Ce livre, de conception « modulaire », est facile à lire. Ainsi chaque chapitre (au prix de quelques redites alors nécessaires) peut pratiquement se lire indépendamment des autres : un bon éclairage pour un sujet qui, à l’heure de l’écriture de ces lignes, ne s’est pas encore réinvité dans le débat politique. En attendant, Américains, Russes et Chinois, eux, continuent d’avancer.

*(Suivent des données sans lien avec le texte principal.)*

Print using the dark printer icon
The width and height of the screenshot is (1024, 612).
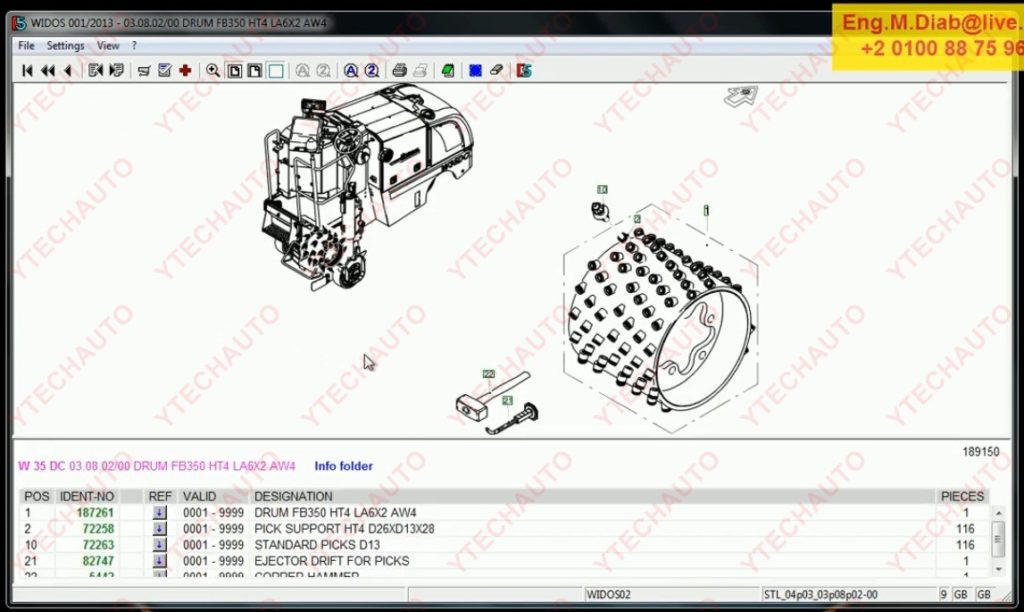tap(399, 70)
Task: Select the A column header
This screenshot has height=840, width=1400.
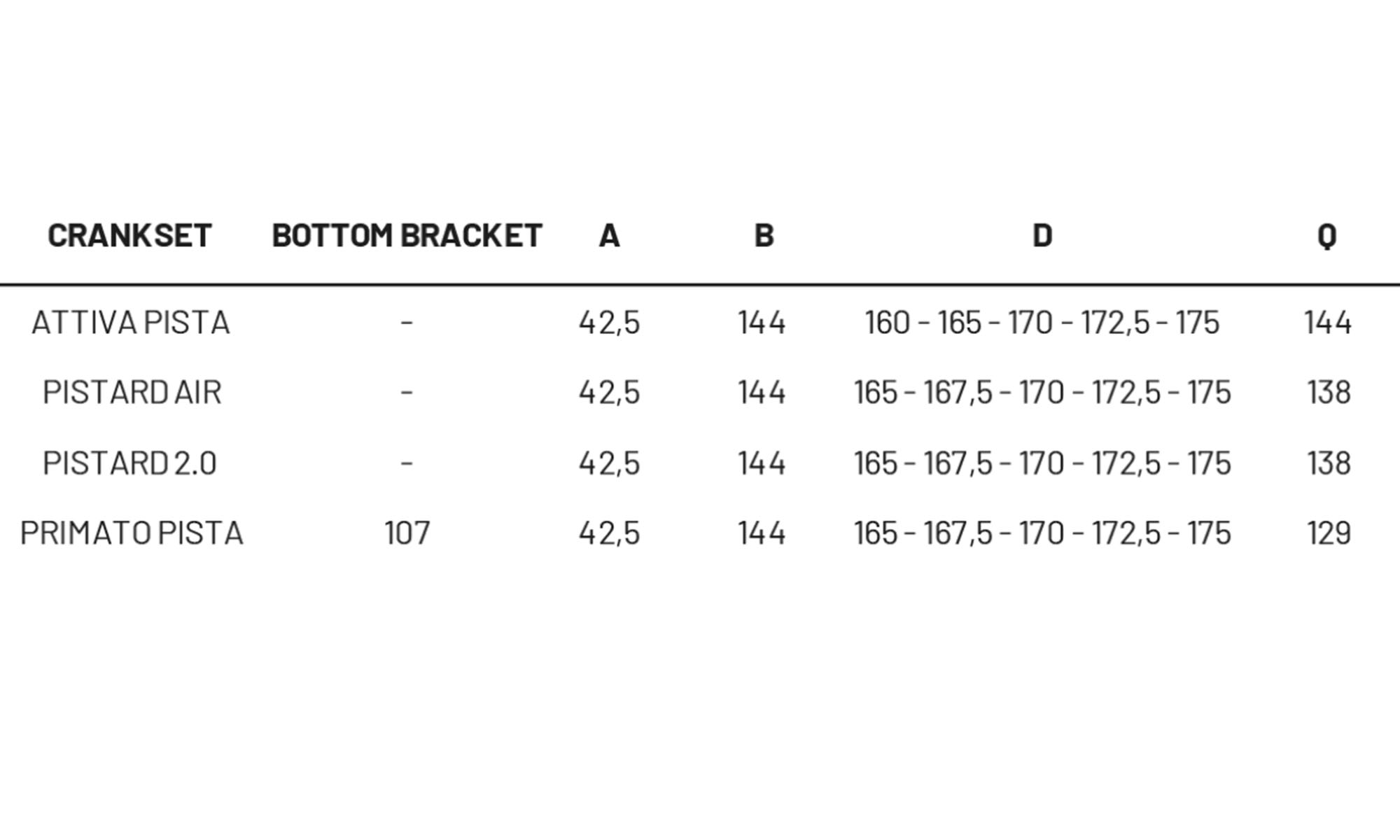Action: (609, 235)
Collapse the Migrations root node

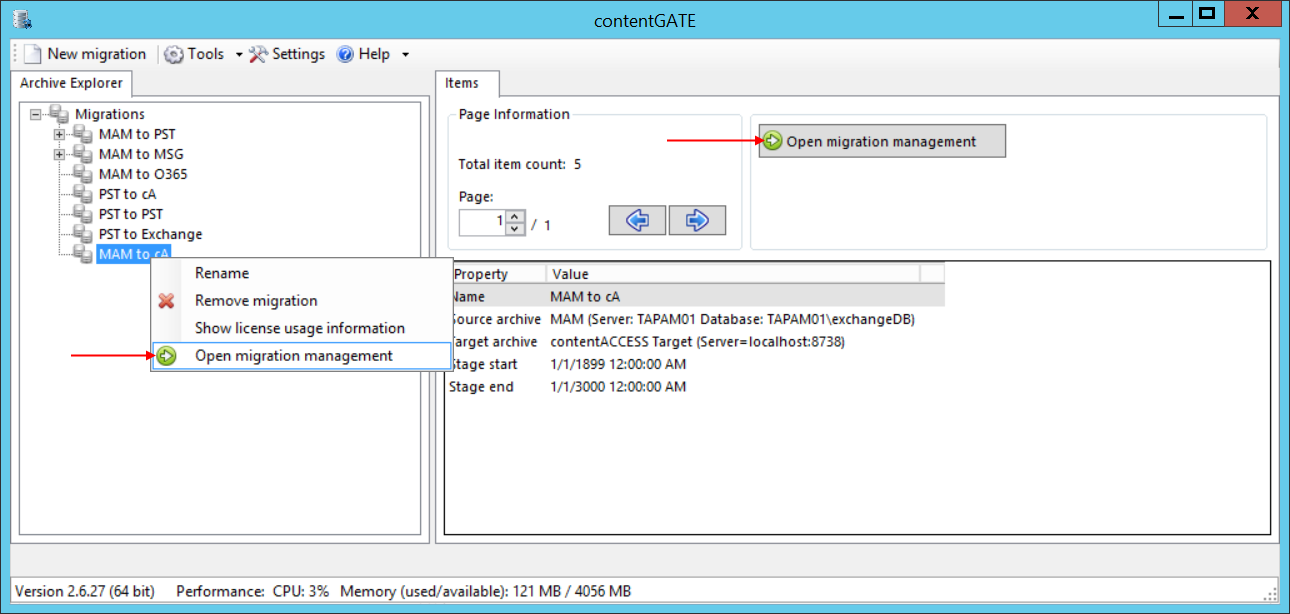[x=36, y=114]
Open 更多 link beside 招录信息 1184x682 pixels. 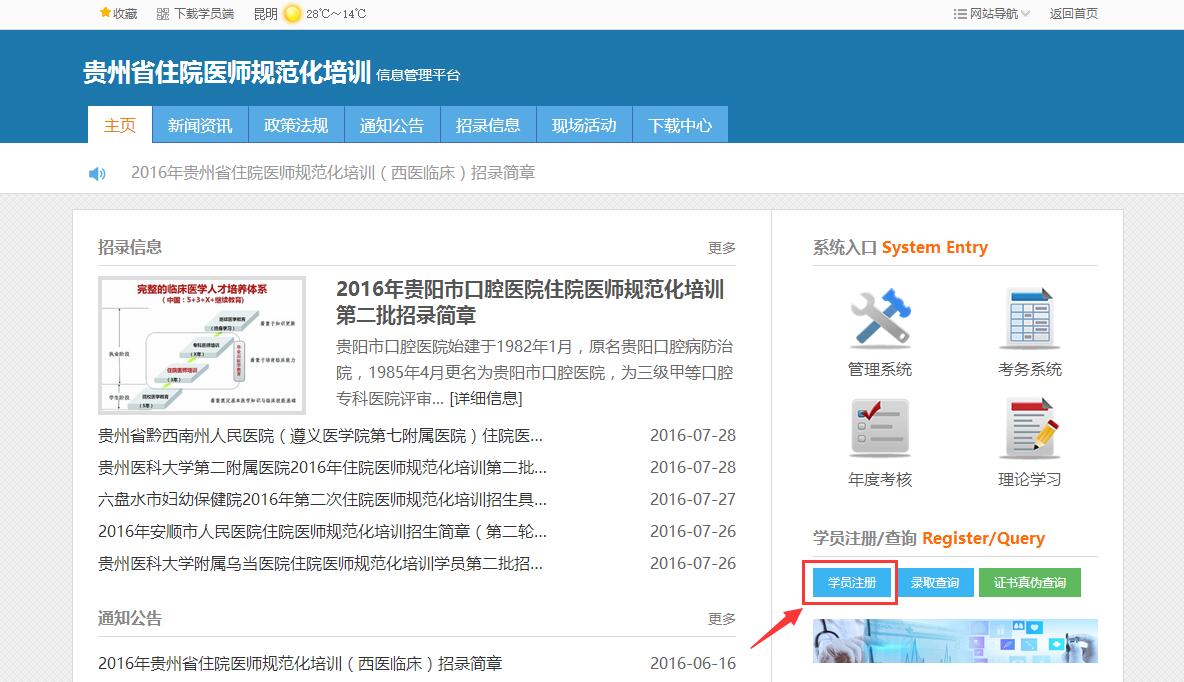[x=721, y=248]
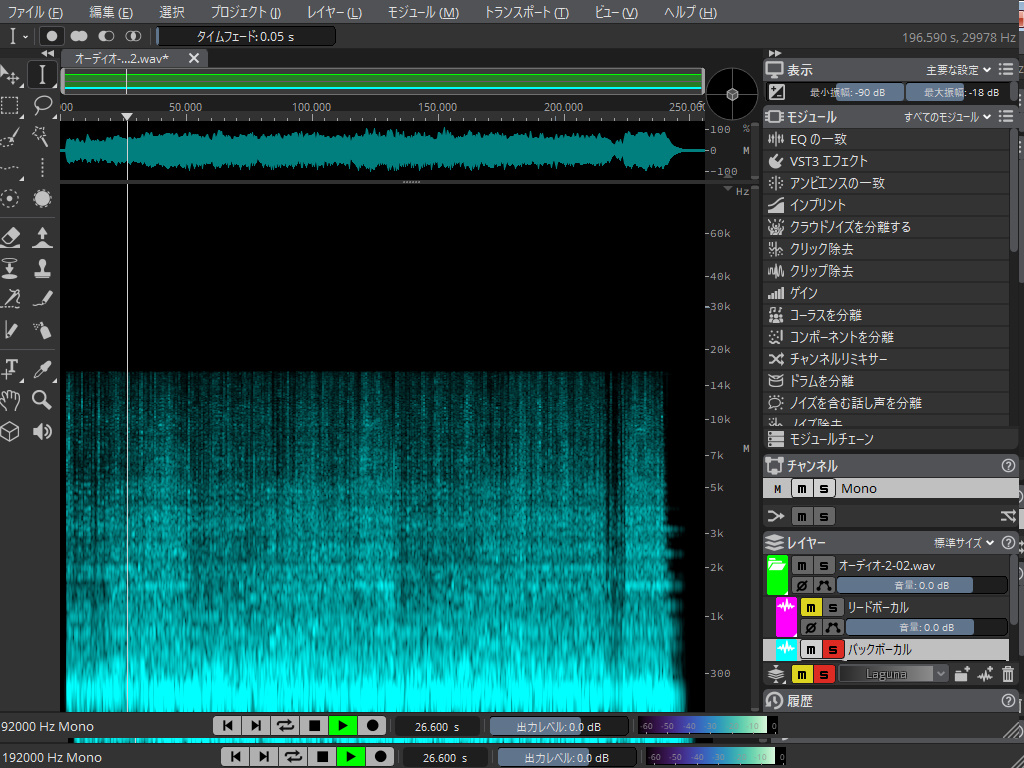This screenshot has height=768, width=1024.
Task: Click the trash icon to delete layer
Action: 1007,674
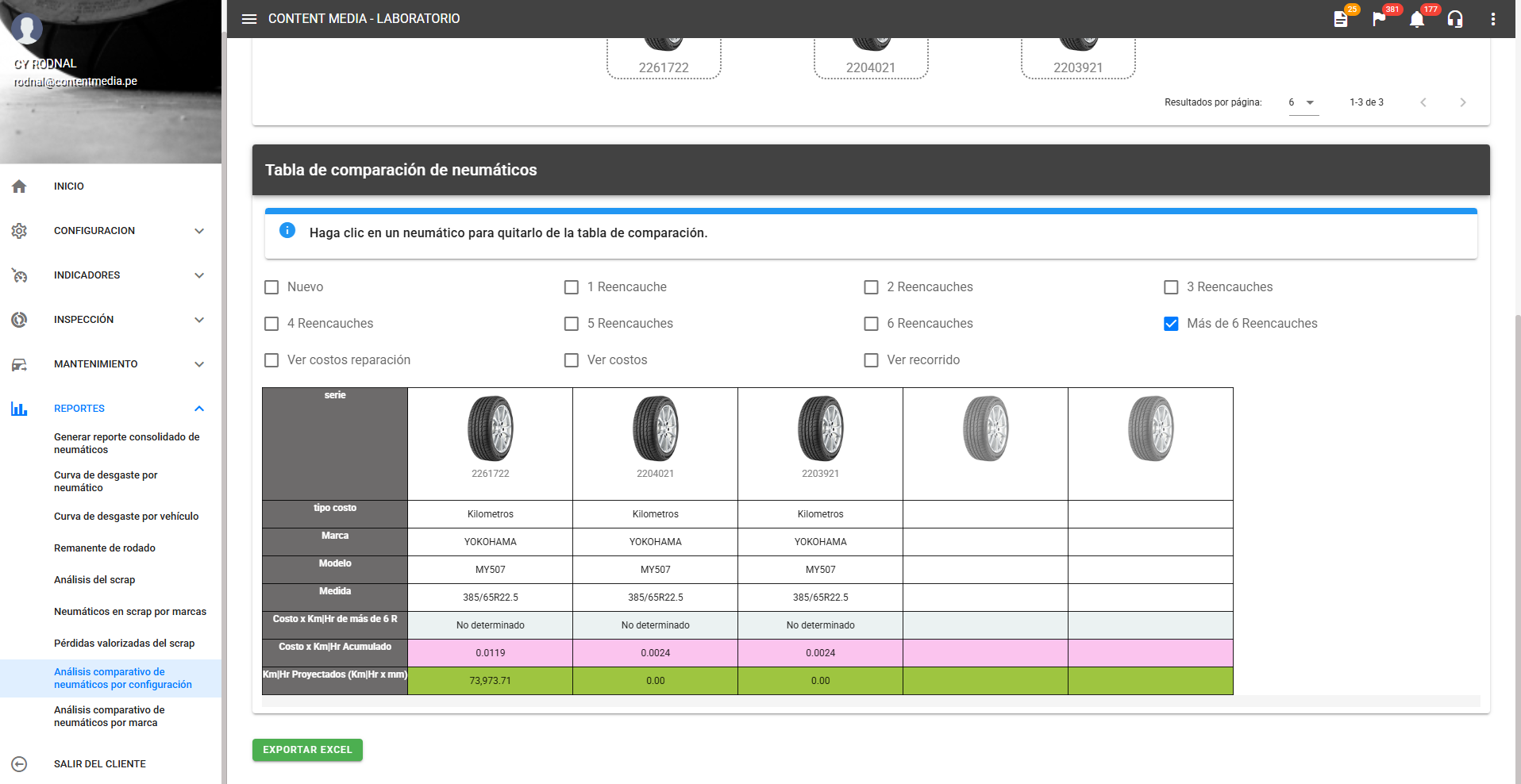Open Análisis del scrap report

pyautogui.click(x=94, y=580)
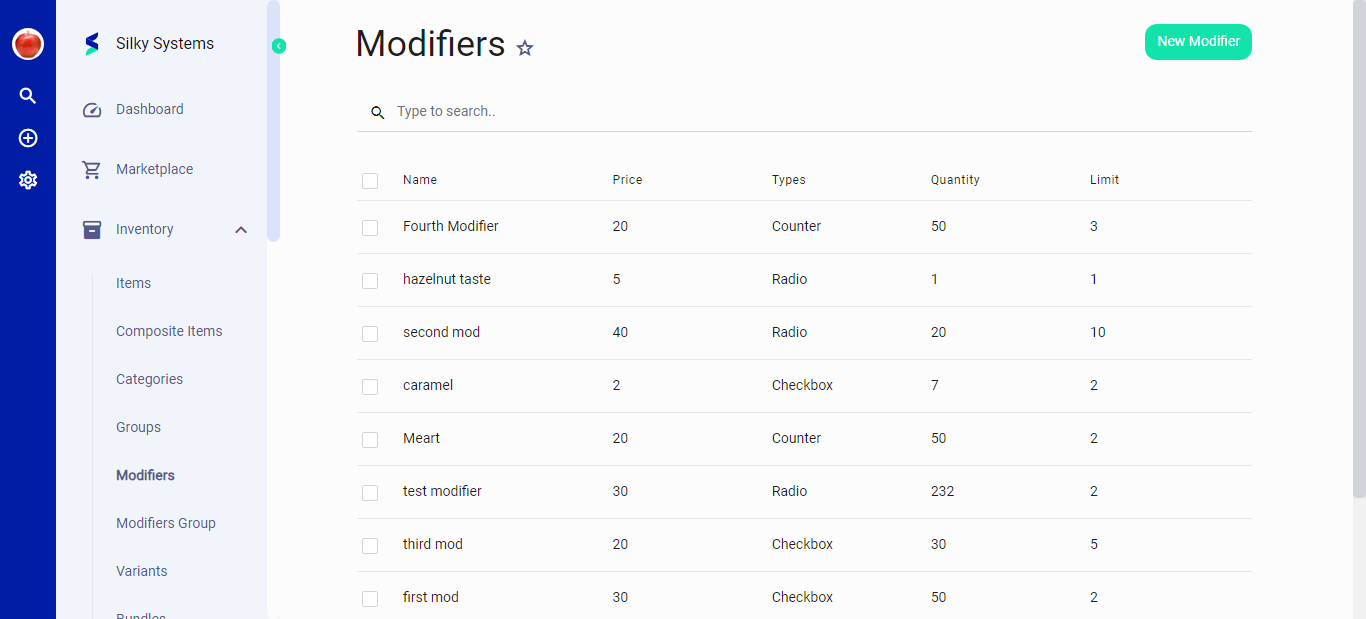
Task: Click the Inventory box icon
Action: 91,229
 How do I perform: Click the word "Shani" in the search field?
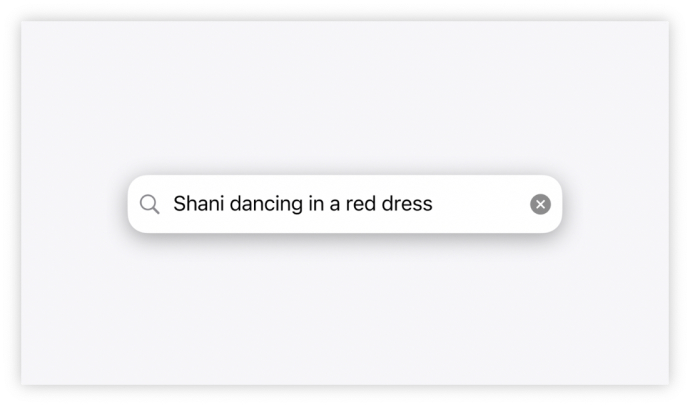[199, 204]
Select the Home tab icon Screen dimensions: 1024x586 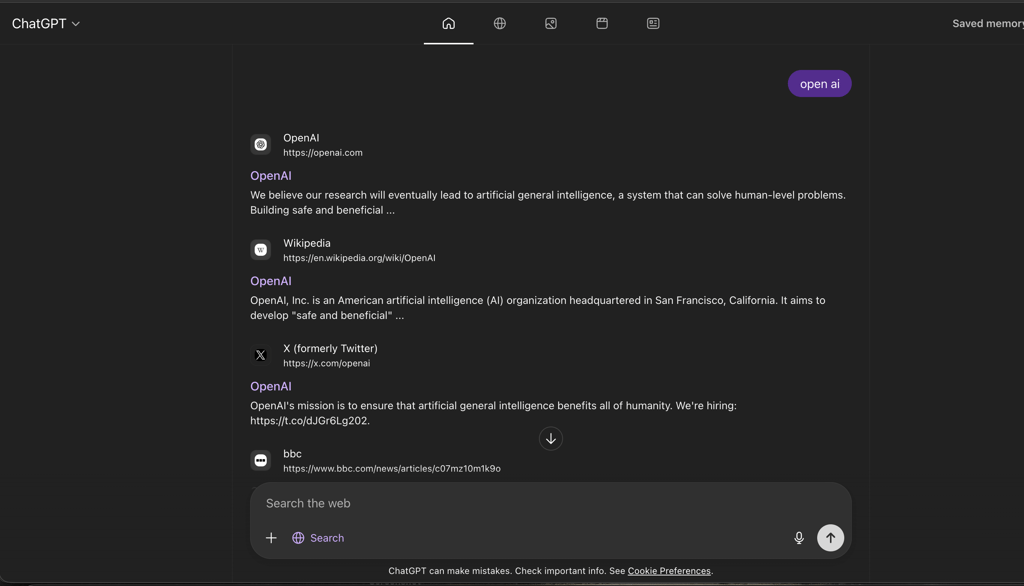[x=448, y=22]
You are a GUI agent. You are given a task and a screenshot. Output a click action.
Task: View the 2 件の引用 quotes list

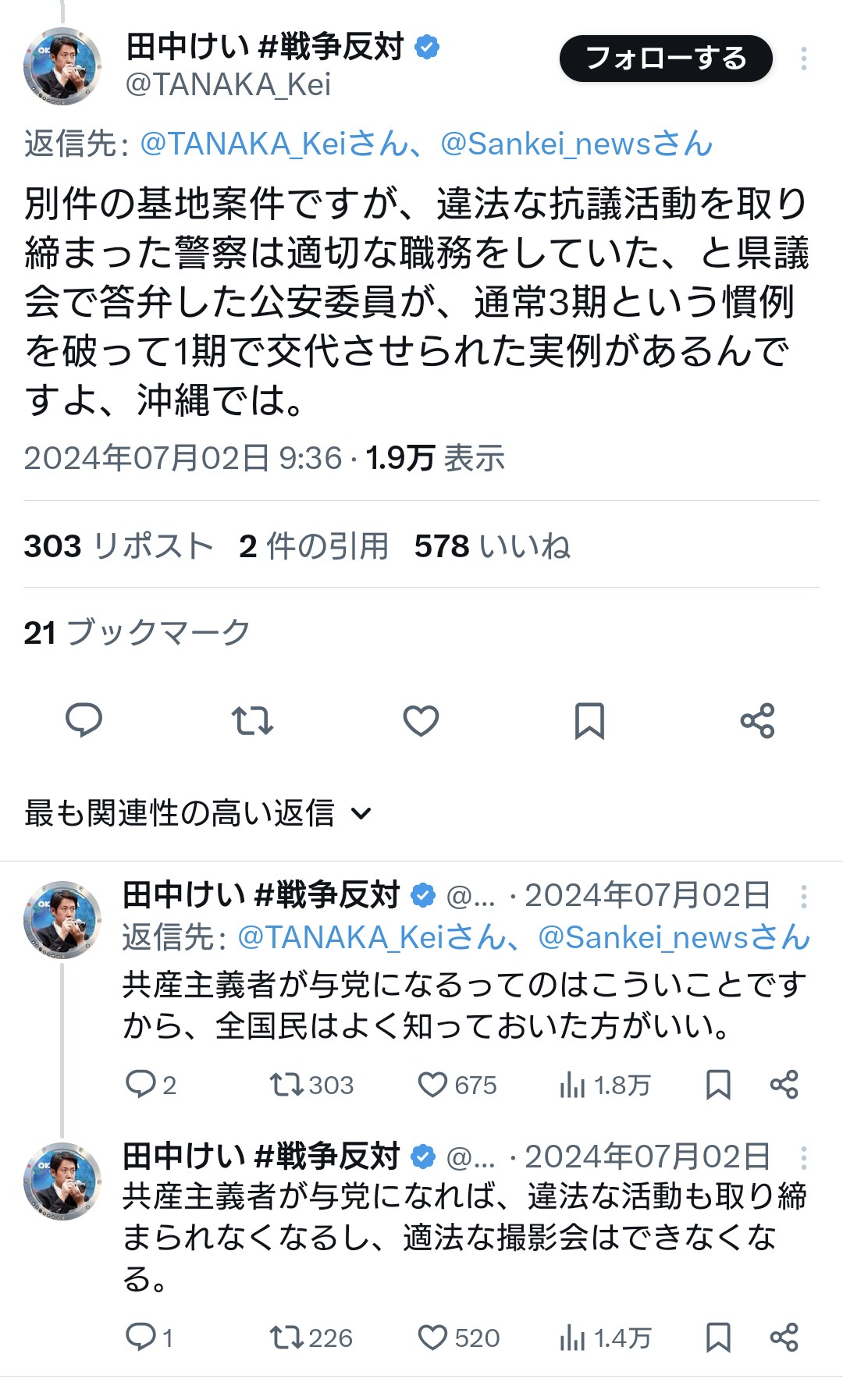coord(314,546)
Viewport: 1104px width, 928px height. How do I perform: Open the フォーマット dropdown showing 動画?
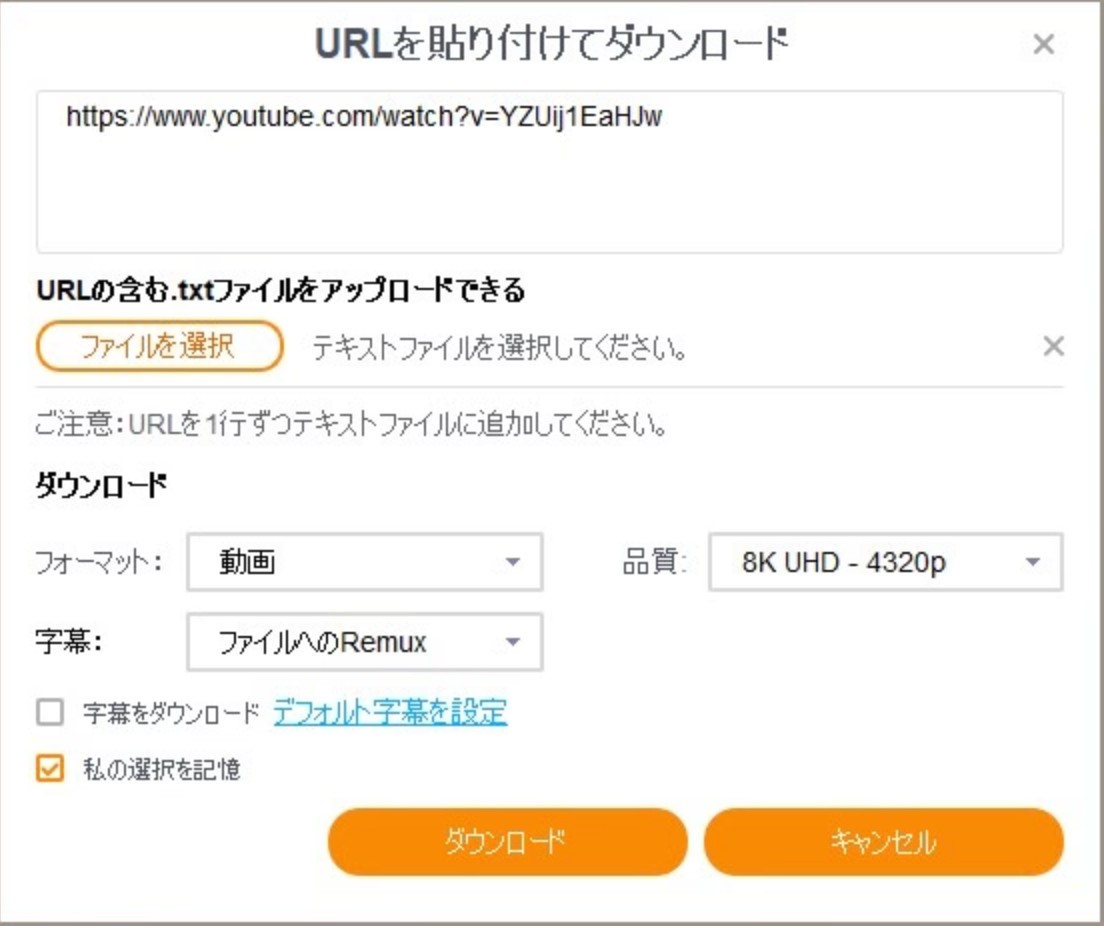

1 Astrid (Advanced Sodium Technological Reactor for Industrial Demonstration) est un projet de prototype de nouveau réacteur nucléaire français, lancé en 2010 suite à la décision du président Jacques Chirac en 2006, porté par le CEA puis abandonné suite à la décision de l’État en 2019 sous la présidence d’Emmanuel Macron.

2 On appelle « transplutoniens » les éléments dont le numéro atomique (nombre de protons dans le noyau) est supérieur à celui du plutonium (94). Le premier d’entre eux est l’américium 241 dont le numéro atomique est 95 : son noyau atomique compte 95 protons et 146 neutrons.

3 La radiotoxicité est la toxicité d’un élément radioactif que peut subir un organisme qui y est exposé, notamment par ingestion ou inhalation. Elle est d’autant plus élevée que la demi-vie de l’élément radioactif est faible (c’est-à-dire qu’il se désintègre rapidement). Ainsi, par exemple, la radiotoxicité du plutonium est de l’ordre d’un million de fois plus forte que celle de l’uranium. D’où l’intérêt d’utiliser le plutonium et les transplutoniens comme ressource grâce à un réacteur à neutrons non ralentis. La radiotoxicité des déchets ultimes est ainsi réduite.